A short report about my audio visualisation progress.

A short report about my audio visualisation progress. I´m in the 700 fps range now with the APAs. For every frame i read the MSGEQ7 and every 10 led frames I update the OLED.
I never saw so much detail in a visualisation. But the noise in the MSGEQ7 readings becomes an issue again. So I use a ringbuffer for the last 20 spectrum readings and take the max value only. That keeps the rising time low, but causes a little delay (20/700s) for a falling audio band. I can live with that - it makes the output way more steady. And it makes me happy today.
Next thing to find a solution for: finding the “significant” band which contains the actual groove. It´s easy to feel it if depending on the music the basedrum or the hihat is more important. It´s also easy to look at the spectrum analyzer and say which band rises periodically.
But how to express this in code? I´ve no clue yet. My only idea is, to run some “beat detection” on every single audio band and test, if the predicted next beat (rising band value) matches reality.
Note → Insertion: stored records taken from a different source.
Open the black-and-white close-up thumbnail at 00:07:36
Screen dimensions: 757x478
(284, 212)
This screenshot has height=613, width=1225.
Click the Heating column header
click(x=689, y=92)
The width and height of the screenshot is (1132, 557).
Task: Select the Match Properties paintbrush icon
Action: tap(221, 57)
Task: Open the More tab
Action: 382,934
If so it could be a significant band. But the beat detection alone is anything but trivial. It would need dynamic upper and lower limits to auto adjust the threshold to name just one of the problems I see.
So - brainstorming session please - any ideas how to make the controller understand where (in which audio bands) the groove is hidden?
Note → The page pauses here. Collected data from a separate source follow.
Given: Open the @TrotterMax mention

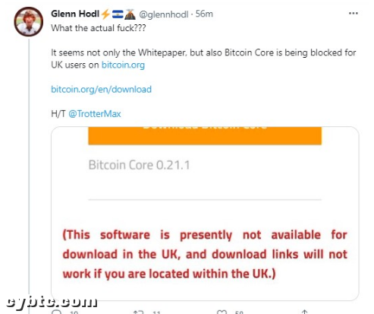Looking at the screenshot, I should point(95,114).
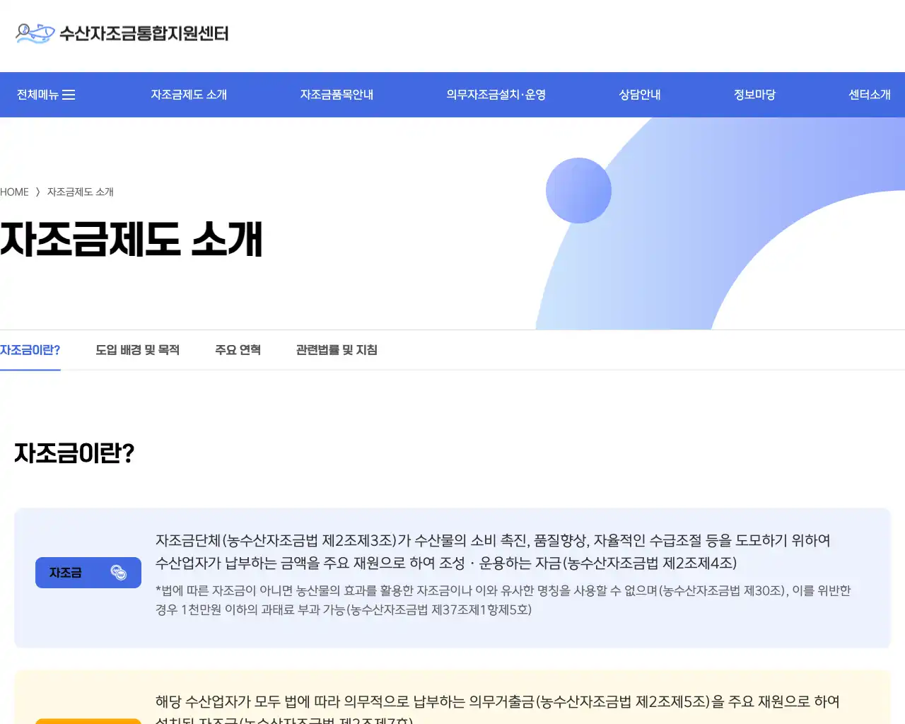
Task: Click the 자조금제도 소개 breadcrumb entry
Action: coord(80,192)
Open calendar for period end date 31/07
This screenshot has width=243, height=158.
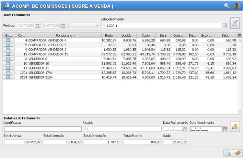[63, 26]
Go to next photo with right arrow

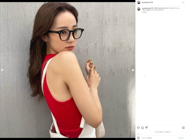point(133,70)
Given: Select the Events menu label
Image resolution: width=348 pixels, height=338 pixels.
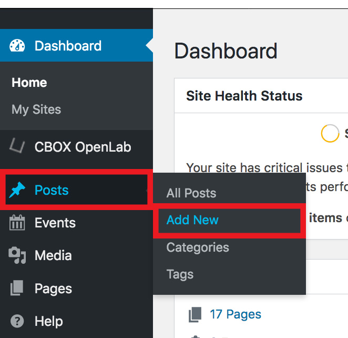Looking at the screenshot, I should click(55, 223).
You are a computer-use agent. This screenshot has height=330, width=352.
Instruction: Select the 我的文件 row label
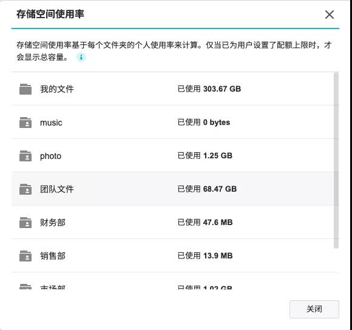(57, 89)
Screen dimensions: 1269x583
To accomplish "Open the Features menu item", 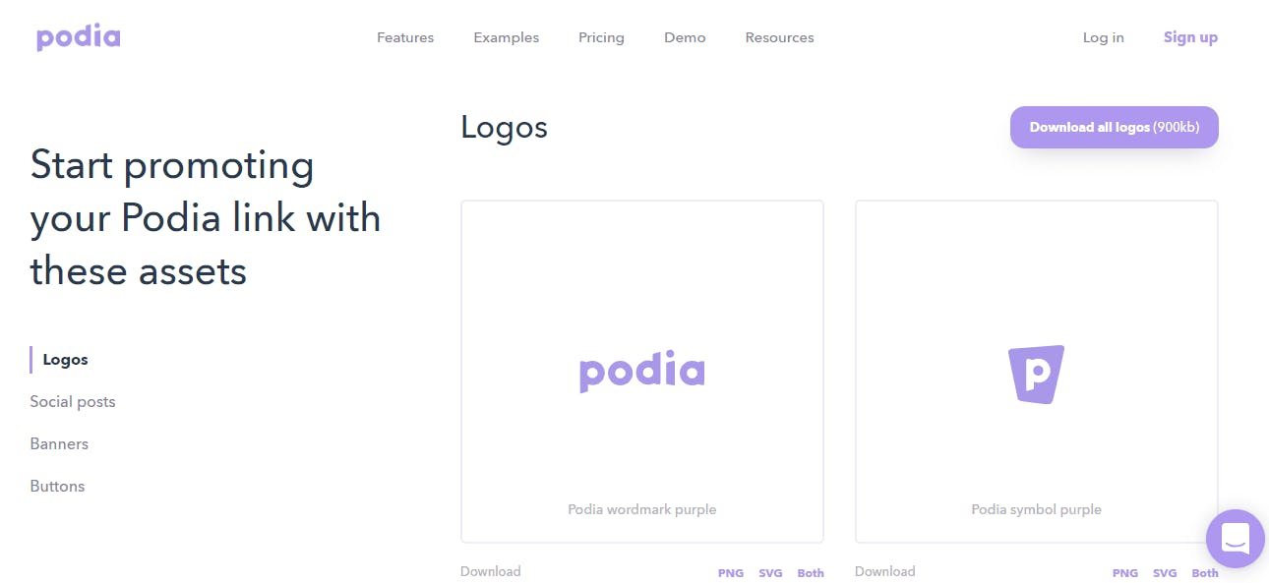I will coord(405,37).
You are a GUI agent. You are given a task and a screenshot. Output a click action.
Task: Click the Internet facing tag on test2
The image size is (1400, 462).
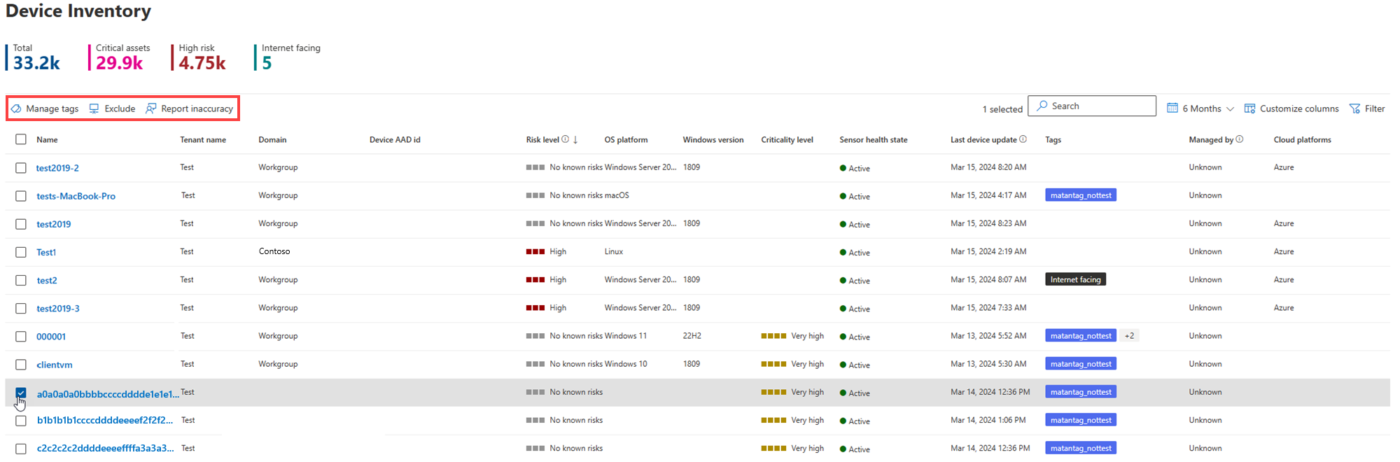pyautogui.click(x=1075, y=279)
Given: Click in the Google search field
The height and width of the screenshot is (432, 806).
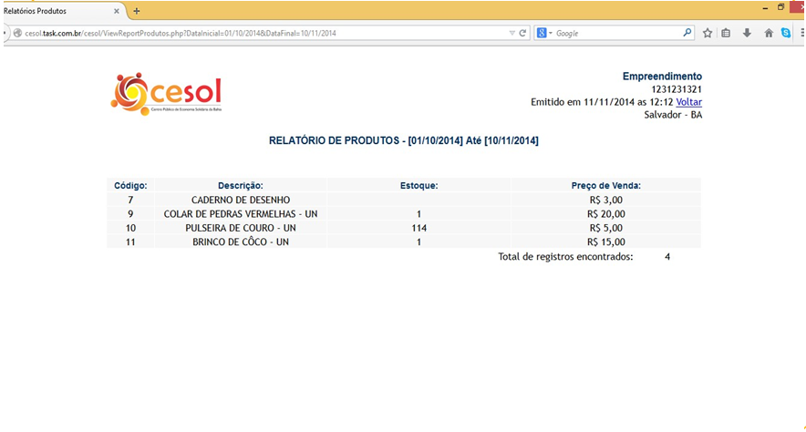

I have no idea either, but I can’t wait to see the results when you figure it out! :slight_smile:

Well, I´m not sure if I will ever accomplish that but high goals guarantee an interesting journey and this might lead to new insights and findings along the way.

@Stefan_Petrick in the video descriptions are links to the theory and source files. Maybe you can port this into Arduino.

This is an outstanding good idea to model the beat with the physics of a kicked jumping ball! And it´s basically simple - nothing beyond functions we´ve already used with leds. :slight_smile:
I appreciate the link a lot!

Hi @Stefan_Petrick ​ have you tried a good old fashioned envelope detector circuit?

Here are a couple of articles discussing how a “transient designer” can recognize a transient regardless of its amplitude. Perhaps this could help with beat detection?